Major security flaw in ALL new model Reolink cameras.

user_612681119584296_612681119584296

As I explained in this thread that is now being ignored...

https://community.reolink.com/topic/4446/rln36-kills-all-my-camers-major-security-flaw-found?post_id=18907&_=1673150083648

I purchased a new NVR system. All of my cameras were on a dedicated VLAN and have specific IP addresses plugged in. I purchased the NVR as a backup and hopefully a replacement for my power hungry Blueiris NVR. I powered the thing on and connected it to my dedicated VLAN. One by one every recent REOLINK branded camera went dark despite the device not having a user name and password for any of them. All of them had a static DHCP address assigned but yet this off the shelf NVR hijacked all of them and took them offline.

I get that it makes the system easier to configure cameras for new people to but there has to be an option to turn this feature off. It has to use a workaround to take over the cameras. I keep replying to the original thread and I have stopped getting responses. If I can hook up a $200 NVR to a system with cameras having passwords and they simply roll over and change their IPs then it is very easy to conclude people can exploit this issue.
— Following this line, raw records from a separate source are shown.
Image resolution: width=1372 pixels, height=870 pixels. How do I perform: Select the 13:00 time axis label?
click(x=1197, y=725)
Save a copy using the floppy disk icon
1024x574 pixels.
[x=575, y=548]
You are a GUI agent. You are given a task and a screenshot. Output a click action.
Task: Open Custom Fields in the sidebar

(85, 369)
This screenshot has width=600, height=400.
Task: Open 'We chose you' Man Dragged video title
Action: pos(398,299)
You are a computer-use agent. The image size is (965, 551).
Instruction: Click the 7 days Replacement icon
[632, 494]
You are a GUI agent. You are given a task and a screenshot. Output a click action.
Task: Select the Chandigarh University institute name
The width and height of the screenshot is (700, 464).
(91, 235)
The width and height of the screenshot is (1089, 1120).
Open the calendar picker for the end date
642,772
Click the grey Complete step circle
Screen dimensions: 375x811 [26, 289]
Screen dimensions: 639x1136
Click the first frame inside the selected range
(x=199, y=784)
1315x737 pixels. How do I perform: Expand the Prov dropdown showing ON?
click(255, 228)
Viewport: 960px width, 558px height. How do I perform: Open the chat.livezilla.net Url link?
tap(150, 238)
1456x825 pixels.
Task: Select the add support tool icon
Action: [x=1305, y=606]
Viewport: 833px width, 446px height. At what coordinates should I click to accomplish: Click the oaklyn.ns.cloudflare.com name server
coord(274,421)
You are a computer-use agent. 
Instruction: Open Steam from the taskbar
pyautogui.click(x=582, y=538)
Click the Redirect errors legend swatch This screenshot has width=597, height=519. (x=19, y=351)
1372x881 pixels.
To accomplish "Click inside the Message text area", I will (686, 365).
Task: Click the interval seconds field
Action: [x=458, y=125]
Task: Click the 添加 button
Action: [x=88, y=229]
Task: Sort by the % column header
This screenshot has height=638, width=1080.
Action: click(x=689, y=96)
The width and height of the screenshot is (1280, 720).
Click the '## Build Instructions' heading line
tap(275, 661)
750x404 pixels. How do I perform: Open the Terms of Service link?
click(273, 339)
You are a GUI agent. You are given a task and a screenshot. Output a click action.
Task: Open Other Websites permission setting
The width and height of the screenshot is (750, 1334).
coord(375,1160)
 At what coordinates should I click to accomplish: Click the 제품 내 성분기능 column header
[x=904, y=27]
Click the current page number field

If you arnt going to fix it at least explain which port I need to block to prevent someone from sending a command and completely circumventing my configuration.

joseph_1979

@user_612681119584296_612681119584296 When the Reolink NVR is switched on it will automatically scan the network for any Reolink camera using a proprietary protocol and if DHCP is on it will assign them an IP. Have you emailed Reolink support?

user_612681119584296_612681119584296

@joseph-chircop_497308027822318

It should not be able to take over the cameras. Reolink support has responded to my above thread.

Will manually sitting the IP address on the camera fix this problem? Because if the device has an address from DHCP it should not change unless the DHCP server that sat it changes it. This is essentially imitating a man in the middle attack but the cameras are designed to let it happen. I just want an option to cut it off. The chances of a person exploiting this is low IE if they gain physical access to an ethernet cable they could just feed it 96v DC and probably force shut down most POE switches. But I really would like to eliminate it.

joseph_1979

@user_612681119584296_612681119584296 How did you connect the NVR? You should have connected it to the router so that it will take the IP from the router.

bits_67665092824

@user_612681119584296_612681119584296

Reolink have a proprietary protocol for NVR auto assigning IP's that the cameras prefer over DHCP.
Having multiple IP assigning servers on the same network will always cause issues.
All devices configured for DHCP are prone to IP reassignment unless a layer 3 switch with effective configured security policy is in use.
Your assumptions that any client is safe from another DHCP server getting connected to a network are mislead.
The non Reolink devices were unimpacted this time because the Reolink NVR does not run a DHCP server, it is proprietary.

For mixed network connection allowing for direct network access to individual cameras aka allow bypassing the NVR:
Static assign the cameras to prevent your issue. And only connect the NVR's WAN port to your network..

For isolated camera only network where individual cameras are unreachable from data network aka only connect via NVR:
Plug 1 (or more) of the 4 NVR LAN ports towards your camera only VLAN and let the NVR manage the cameras as Reolink suggest in the FAQ for the device.

PS it appears Reolink have misleading WAN/LAN names in some docs I found. Although I do not have the 36 channel device myself the WAN will be the single port. The LAN will be the 4 ports.

Regarding the passwords I have always found recent Reolink NVR assume username of admin and a password of blank.
Many years ago I believe Reolink NVR's expected passwords like admin/12345 and admin/123456.
It will auto log in to cameras with admin/<blank>.
The NVR does not change the camera passwords from that, they remain as admin/<blank>.
If cameras have had their password changed, local on NVR will simply show invalid password for the channel.

What password do you believe the NVR has change the cameras to? The NVR's password?
I have never seen that behaviour from my Reolink NVR's.